In order to provide trails of trustworthiness in real-time streams, the authors plan to address the following challenges:

•  “Establishment of new metrics that will help evaluate the trustworthiness of information people receive, especially from real-time sources, which may demand immediate attention and action. […] we show that coverage of a wider range of opinions, along with independence of results’ provenance, can enhance the quality of organic search results. We plan to extend this work in the area of real-time information so that it does not rely on post-processing procedures that evaluate quality, but on real-time algorithms that maintain a trail of trustworthiness for every piece of information the user receives.”

• “Monitor the evolving ways in which information reaches users, in particular citizens near election time.”

•  “Establish a personalizable model that captures the parameters involved in the determination of trustworthiness of in- formation in real-time information channels, such as Twitter, extending the work of measuring quality in more static information channels, and by applying machine learning and data mining algorithms. To implement this task, we will design online algorithms that support the determination of quality via the maintenance of trails of trustworthiness that each piece of information carries with it, either explicitly or implicitly. Of particular importance, is that these algorithms should help maintain privacy for the user’s trusting network.”

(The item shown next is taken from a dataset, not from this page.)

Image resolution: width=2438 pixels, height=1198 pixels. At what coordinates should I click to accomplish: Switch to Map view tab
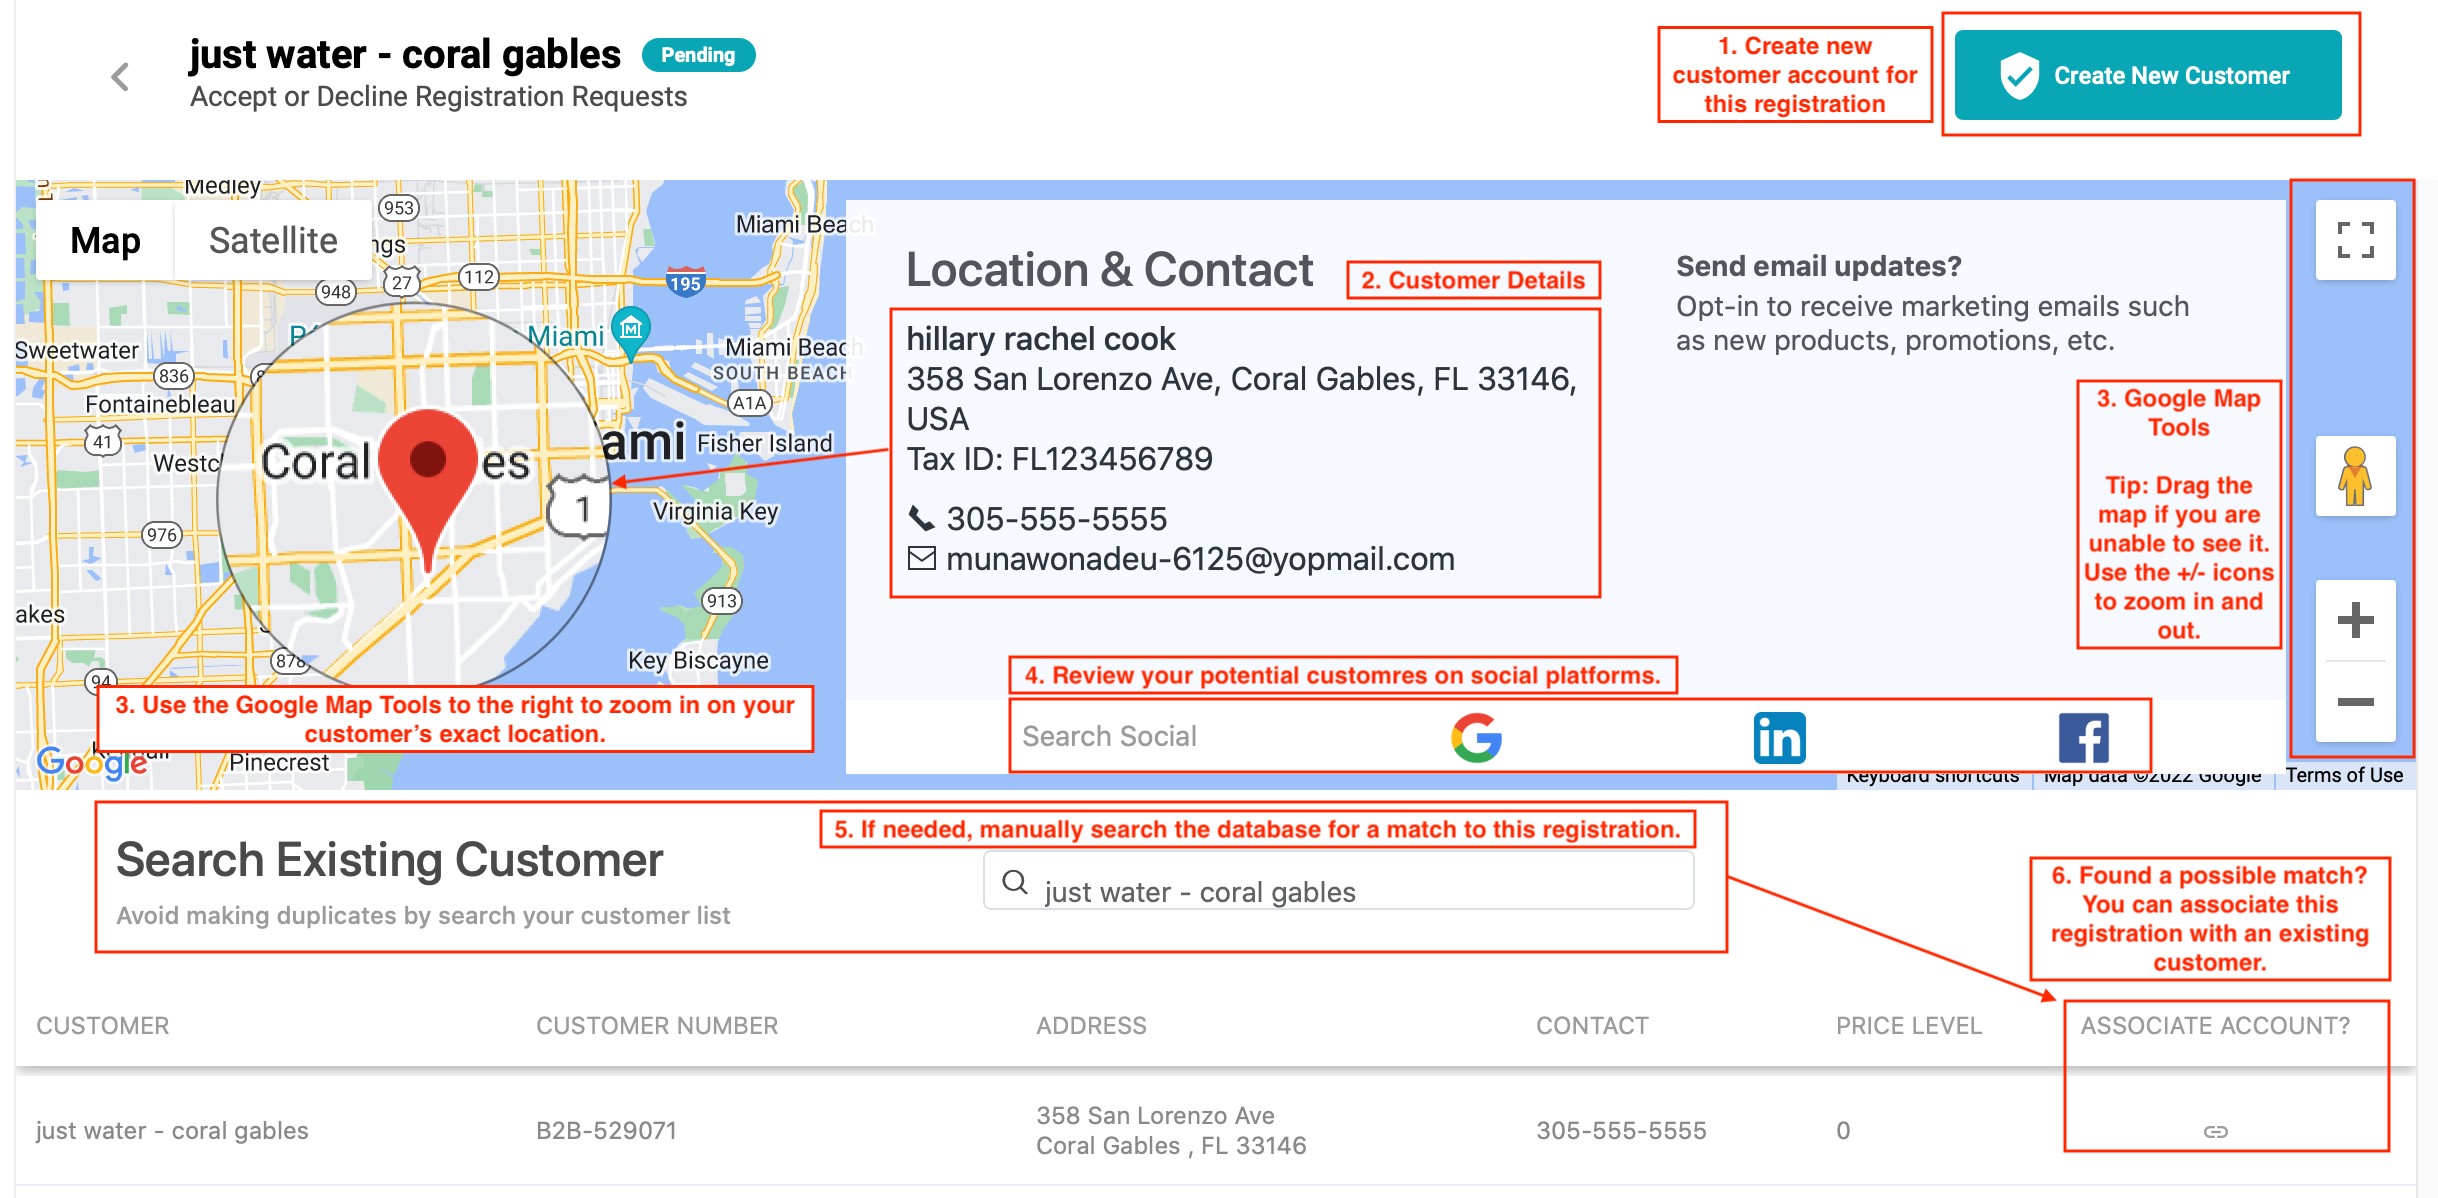coord(105,241)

• “Design algorithms that can detect attacks on [real-time information channels]. For example we can automatically detect bursts of activity re- lated to a subject, source, or non-independent sources. We have already made progress in this area. Recently, we advised and provided data to a group of researchers at Indiana University to help them implement “truthy”, a site that monitors bursty activity on Twitter.  We plan to advance, fine-tune and automate this process. In particular, we will develop algorithms that calculate the trust in an information trail based on a score that is affected by the influence and trustworthiness of the informants.”

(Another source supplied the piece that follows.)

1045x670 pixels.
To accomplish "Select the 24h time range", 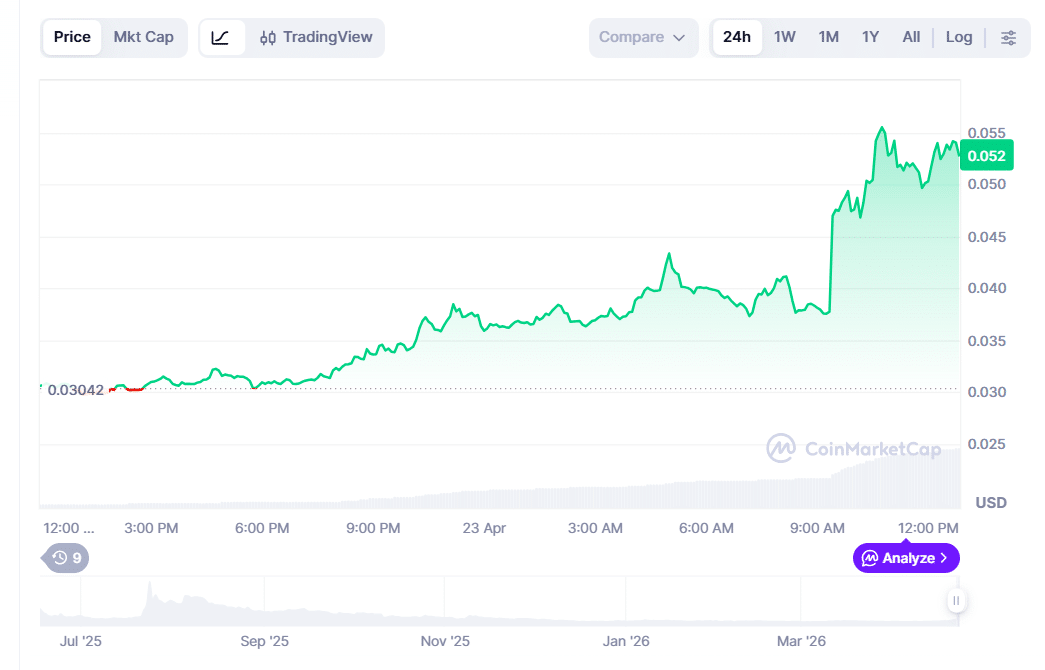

In conclusion, the authors “mention that in a month from this writing, Ushahidi […] plans to release SwiftRiver, a platform that ‘enables the filtering and verification of real-time data from channels like Twitter, SMS, Email and RSS feeds’. Several of the features of Swift River seem similar to what we propose, though a major difference appears to be that our design is personalization at the individual user level.”

Indeed, having been involved in SwiftRiver research since early 2009 and currently testing the private beta, there are important similarities and some differences. But one such difference is not personalization. Indeed, Swift allows full personalization at the individual user level.

Another is that we’re hoping to go beyond just text-based information with Swift, i.e., we hope to pull in pictures and video footage (in addition to Tweets, RSS feeds, email, SMS, etc) in order to cross-validate information across media, which we expect will make the falsification of crowdsourced information more challenging, as I argue here. In any case, I very much hope that the system being developed by the authors will be free and open source so that integration might be possible.

A copy of the paper is available here (PDF). I hope to meet the authors at the Berkman Center’s “Truth in Digital Media Symposium” and highly recommend the wiki they’ve put together with additional resources. I’ve added the majority of my research on verification of crowdsourced information to that wiki, such as my 20-page study on “Information Forensics: Five Case Studies on How to Verify Crowdsourced Information from Social Media.”